### Source material

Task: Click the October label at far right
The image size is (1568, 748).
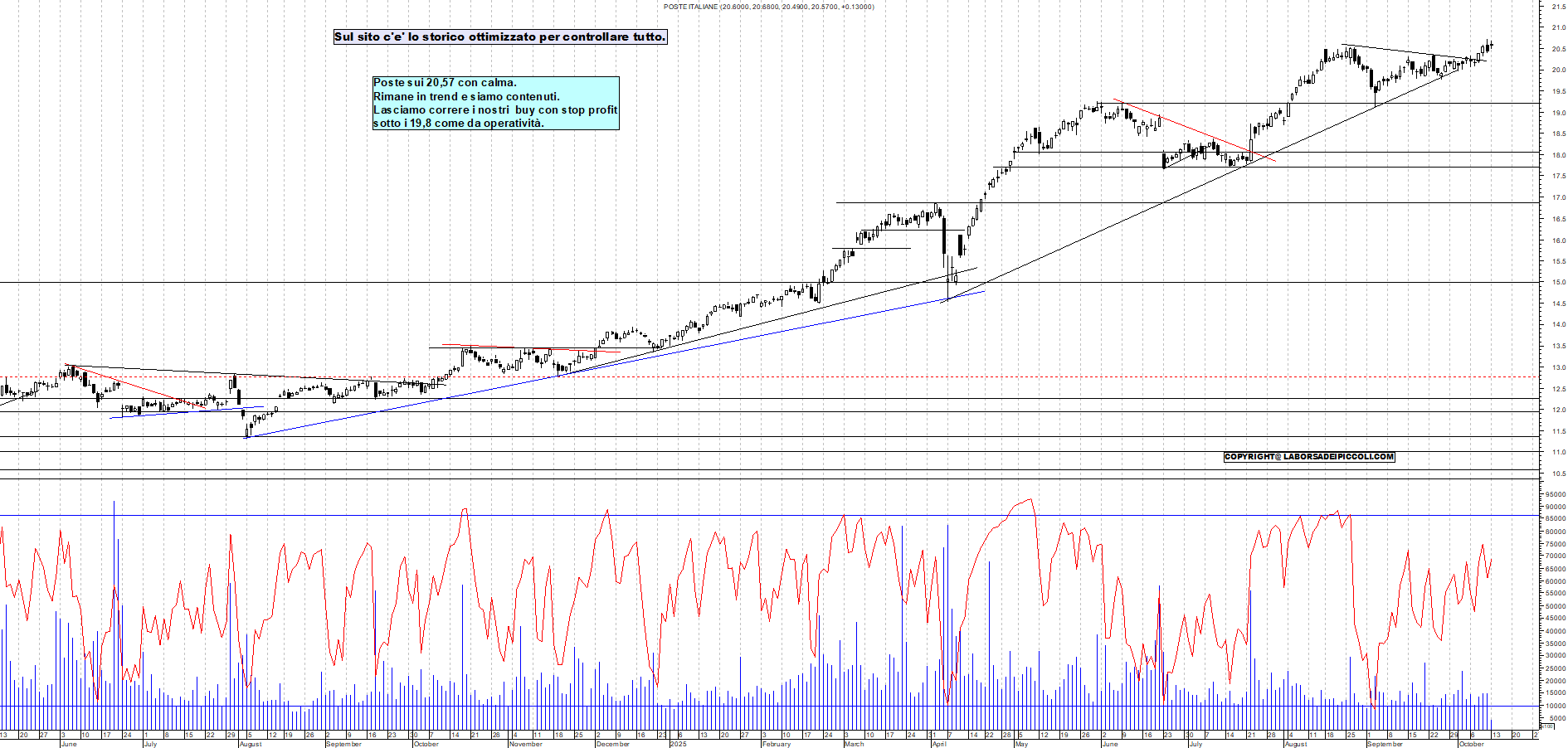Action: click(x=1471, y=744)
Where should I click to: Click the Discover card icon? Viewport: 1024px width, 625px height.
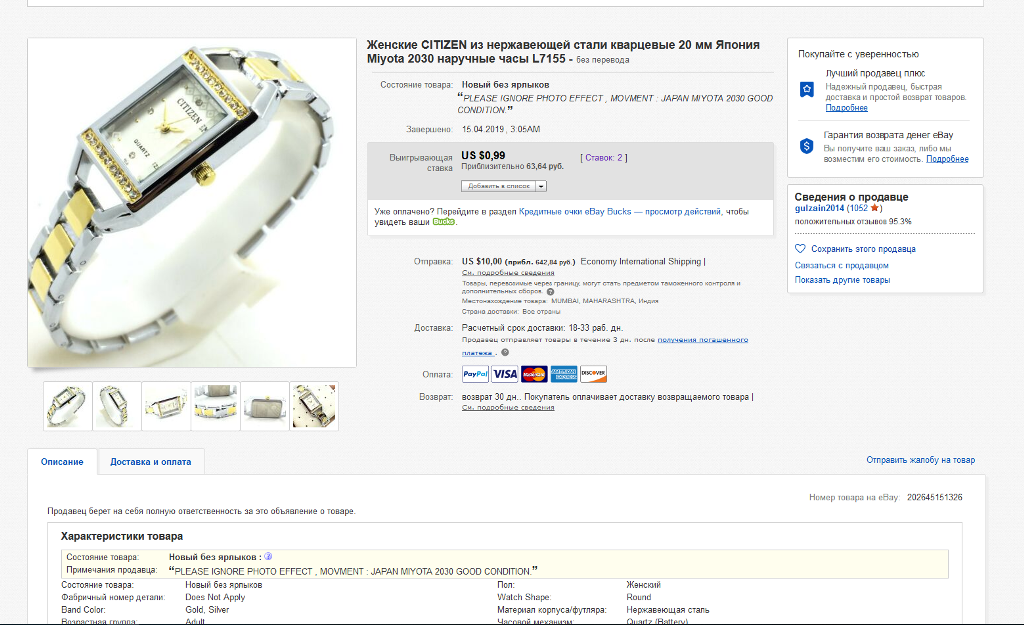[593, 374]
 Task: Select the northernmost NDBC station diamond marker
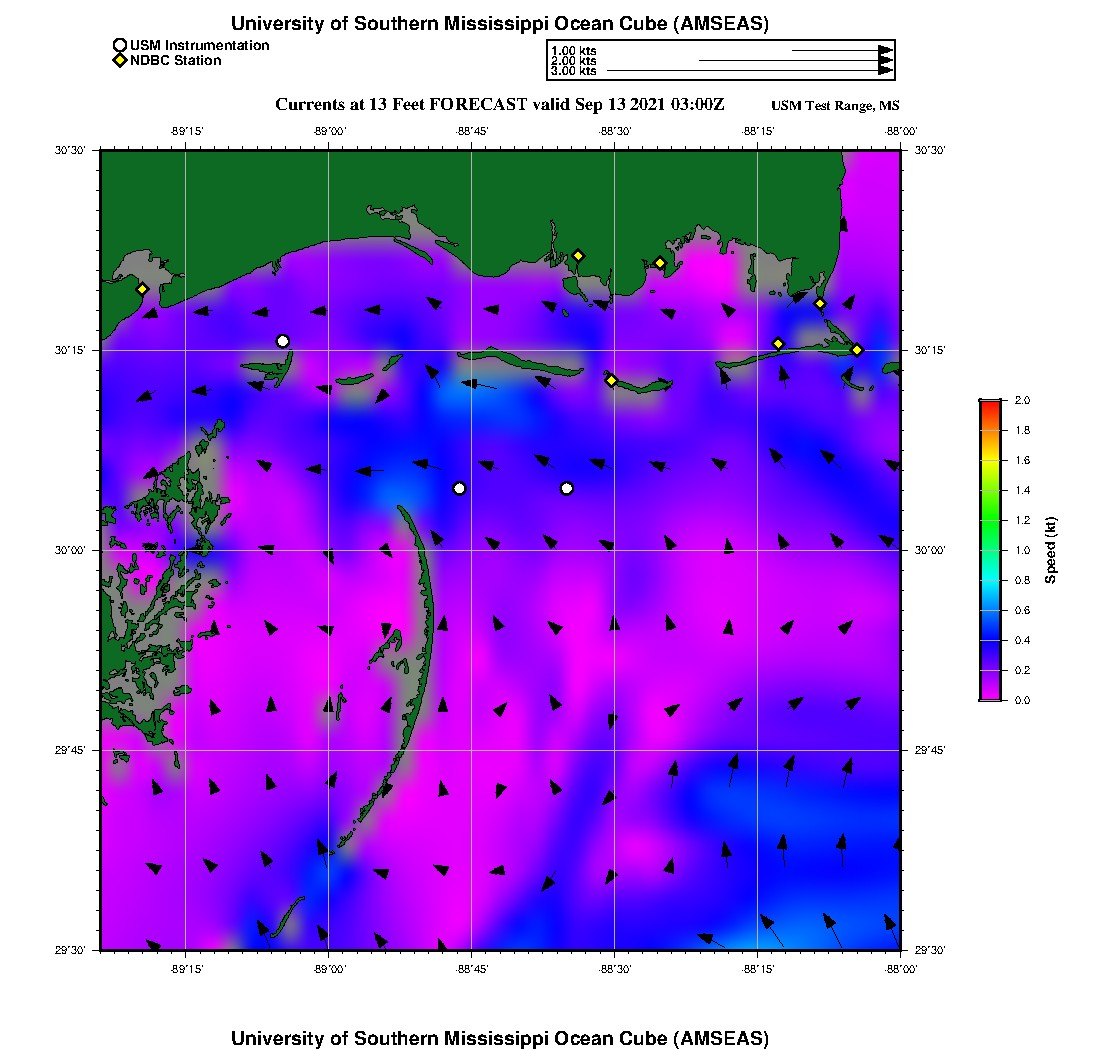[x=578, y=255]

### What the exercise asks
Without any of the pictures, reproduce the listing above exactly.

### Reply to the exercise
Task: Click the October label at far right
The image size is (1568, 748).
Action: click(x=1471, y=744)
Where should I click to: Click the Discover card icon? Viewport: 1024px width, 625px height.
[593, 374]
 Task: Select the northernmost NDBC station diamond marker
[x=578, y=255]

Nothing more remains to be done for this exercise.